NASA officially made the announcement of the March 2 demonstration flight of the new Crew Dragon spacecraft on Wednesday, which just happens to be on the one-year anniversary of SpaceX’s debut of its Falcon Heavy rocket. The Falcon Heavy carried SpaceX CEO Elon Musk's red Tesla convertible into space with a mannequin, dubbed Starman, at the wheel.
The Crew Dragon demonstration flight was originally planned for January. However, the launch was pushed back to February due to scheduling issues and the need for adding additional hardware checks. The February launch was again postponed after delays due to the federal government's 35-day partial shutdown that ended Jan. 25.
The way things look right now, if the demonstration flight goes well, officials say two NASA astronauts will take a test flight in July aboard the SpaceX capsule, according to the Associated Press.
A look at SpaceX s first Crew Dragon spacecraft attached to its Falcon 9 rocket as both sit inside t...
A look at SpaceX's first Crew Dragon spacecraft attached to its Falcon 9 rocket as both sit inside their hangar at Launch Pad 39A of NASA's Kennedy Space Center in Cape Canaveral, Florida in January 2019.
SpaceX
In the meantime, Boeing has had to push the first launch of its CST-100 Starliner capsule on a United Launch Alliance Atlas V rocket from Cape Canaveral one month further, targeting April. The first Starliner flight with astronauts would be in August at the earliest.

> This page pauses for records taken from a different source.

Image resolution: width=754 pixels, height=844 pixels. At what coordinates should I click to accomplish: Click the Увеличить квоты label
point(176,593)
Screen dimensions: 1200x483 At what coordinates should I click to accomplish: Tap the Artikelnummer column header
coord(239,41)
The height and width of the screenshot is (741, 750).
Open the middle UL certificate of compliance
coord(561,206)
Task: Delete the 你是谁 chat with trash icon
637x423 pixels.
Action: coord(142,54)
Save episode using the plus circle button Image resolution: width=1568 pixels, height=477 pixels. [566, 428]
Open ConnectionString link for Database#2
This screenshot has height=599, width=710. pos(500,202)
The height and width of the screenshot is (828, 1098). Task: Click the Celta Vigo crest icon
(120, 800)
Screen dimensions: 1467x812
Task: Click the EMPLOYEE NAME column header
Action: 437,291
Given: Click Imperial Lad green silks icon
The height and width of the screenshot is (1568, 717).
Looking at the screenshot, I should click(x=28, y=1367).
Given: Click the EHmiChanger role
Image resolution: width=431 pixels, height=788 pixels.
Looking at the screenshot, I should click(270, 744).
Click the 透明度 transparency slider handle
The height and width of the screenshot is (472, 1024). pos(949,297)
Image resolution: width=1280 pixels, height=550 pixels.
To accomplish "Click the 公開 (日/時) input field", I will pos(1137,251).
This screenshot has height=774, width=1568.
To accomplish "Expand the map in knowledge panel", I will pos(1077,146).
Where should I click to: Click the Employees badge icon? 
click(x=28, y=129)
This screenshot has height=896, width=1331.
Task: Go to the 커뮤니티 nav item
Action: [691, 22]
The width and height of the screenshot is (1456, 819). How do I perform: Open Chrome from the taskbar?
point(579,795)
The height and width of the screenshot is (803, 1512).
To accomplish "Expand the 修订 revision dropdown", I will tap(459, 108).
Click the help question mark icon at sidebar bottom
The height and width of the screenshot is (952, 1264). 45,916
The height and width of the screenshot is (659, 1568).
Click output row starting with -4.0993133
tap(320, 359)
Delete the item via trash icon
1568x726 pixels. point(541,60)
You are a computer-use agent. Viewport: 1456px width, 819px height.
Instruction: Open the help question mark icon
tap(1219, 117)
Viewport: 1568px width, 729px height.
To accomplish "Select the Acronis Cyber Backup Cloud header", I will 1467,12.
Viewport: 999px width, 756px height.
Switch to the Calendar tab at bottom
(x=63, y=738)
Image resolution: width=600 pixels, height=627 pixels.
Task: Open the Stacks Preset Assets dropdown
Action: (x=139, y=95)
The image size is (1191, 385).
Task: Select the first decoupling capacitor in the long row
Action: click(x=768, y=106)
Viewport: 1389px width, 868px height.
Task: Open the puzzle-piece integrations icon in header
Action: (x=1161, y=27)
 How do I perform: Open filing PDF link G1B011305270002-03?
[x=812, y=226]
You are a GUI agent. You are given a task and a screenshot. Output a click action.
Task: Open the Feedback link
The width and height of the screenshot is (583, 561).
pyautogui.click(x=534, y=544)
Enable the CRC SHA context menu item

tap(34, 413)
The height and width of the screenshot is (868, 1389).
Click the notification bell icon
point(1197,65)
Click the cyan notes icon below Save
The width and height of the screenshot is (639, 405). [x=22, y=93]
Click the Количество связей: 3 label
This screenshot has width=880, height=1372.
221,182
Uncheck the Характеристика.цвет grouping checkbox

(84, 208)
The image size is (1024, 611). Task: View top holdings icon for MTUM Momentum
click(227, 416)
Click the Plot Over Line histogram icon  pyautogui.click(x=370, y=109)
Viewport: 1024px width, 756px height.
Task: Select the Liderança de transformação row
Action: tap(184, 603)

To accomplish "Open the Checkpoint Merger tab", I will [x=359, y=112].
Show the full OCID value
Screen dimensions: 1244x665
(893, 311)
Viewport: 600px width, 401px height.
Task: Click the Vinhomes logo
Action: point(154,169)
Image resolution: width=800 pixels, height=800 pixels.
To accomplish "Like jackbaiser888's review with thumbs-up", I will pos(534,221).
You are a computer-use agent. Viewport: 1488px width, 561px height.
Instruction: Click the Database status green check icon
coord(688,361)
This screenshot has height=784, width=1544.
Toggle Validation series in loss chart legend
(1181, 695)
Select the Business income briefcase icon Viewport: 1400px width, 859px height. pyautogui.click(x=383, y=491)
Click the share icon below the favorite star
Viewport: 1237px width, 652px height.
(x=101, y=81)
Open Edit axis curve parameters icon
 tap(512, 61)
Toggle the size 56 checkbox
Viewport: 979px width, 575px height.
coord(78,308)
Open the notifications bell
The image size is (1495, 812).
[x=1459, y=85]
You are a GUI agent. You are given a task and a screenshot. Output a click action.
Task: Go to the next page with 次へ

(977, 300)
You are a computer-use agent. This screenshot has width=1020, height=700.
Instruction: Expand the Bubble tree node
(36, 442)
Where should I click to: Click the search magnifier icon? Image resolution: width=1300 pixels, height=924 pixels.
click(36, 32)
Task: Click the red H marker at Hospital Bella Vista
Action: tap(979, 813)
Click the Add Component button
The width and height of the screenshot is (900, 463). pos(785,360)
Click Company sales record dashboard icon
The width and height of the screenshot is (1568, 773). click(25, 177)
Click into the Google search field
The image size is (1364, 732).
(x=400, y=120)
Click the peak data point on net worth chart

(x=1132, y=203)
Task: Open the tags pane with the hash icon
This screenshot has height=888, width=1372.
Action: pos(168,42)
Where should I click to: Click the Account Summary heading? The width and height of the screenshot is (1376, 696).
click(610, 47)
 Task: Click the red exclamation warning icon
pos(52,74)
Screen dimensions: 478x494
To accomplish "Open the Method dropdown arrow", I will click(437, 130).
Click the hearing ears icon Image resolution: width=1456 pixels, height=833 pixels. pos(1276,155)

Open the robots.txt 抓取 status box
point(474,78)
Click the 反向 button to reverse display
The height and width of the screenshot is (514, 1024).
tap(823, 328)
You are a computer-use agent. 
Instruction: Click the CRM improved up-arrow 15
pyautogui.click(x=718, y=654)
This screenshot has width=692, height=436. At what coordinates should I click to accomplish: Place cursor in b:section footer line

“The uncrewed flight tests are a great dry run for not only our hardware but for our team to get ready for our crewed flight tests,” Kathy Lueders, NASA's Commercial Crew Program manager, said Wednesday, reports Florida Today.
“NASA has been working together with SpaceX and Boeing to make sure we are ready to conduct these test flights and get ready to learn critical information that will further help us to fly our crews safely. We always learn from tests.”
This is an an artist s conception of the Boeing CST-100 Starliner.
This is an an artist's conception of the Boeing CST-100 Starliner.
NASA - Photo ID: KSC-2011-8114.
NASA said the revised dates "allow for completion of necessary hardware testing, data verification, remaining NASA and provider reviews, as well as training of flight controllers and mission managers."
The space agency is hoping one or both of the crew capsules will be certified as safe to fly by the end of this year. That's when the remaining seats it purchased on Russian Soyuz spacecraft launched from Kazakhstan will be used up. Each seat on the Soyuz rocket costs NASA $82 million.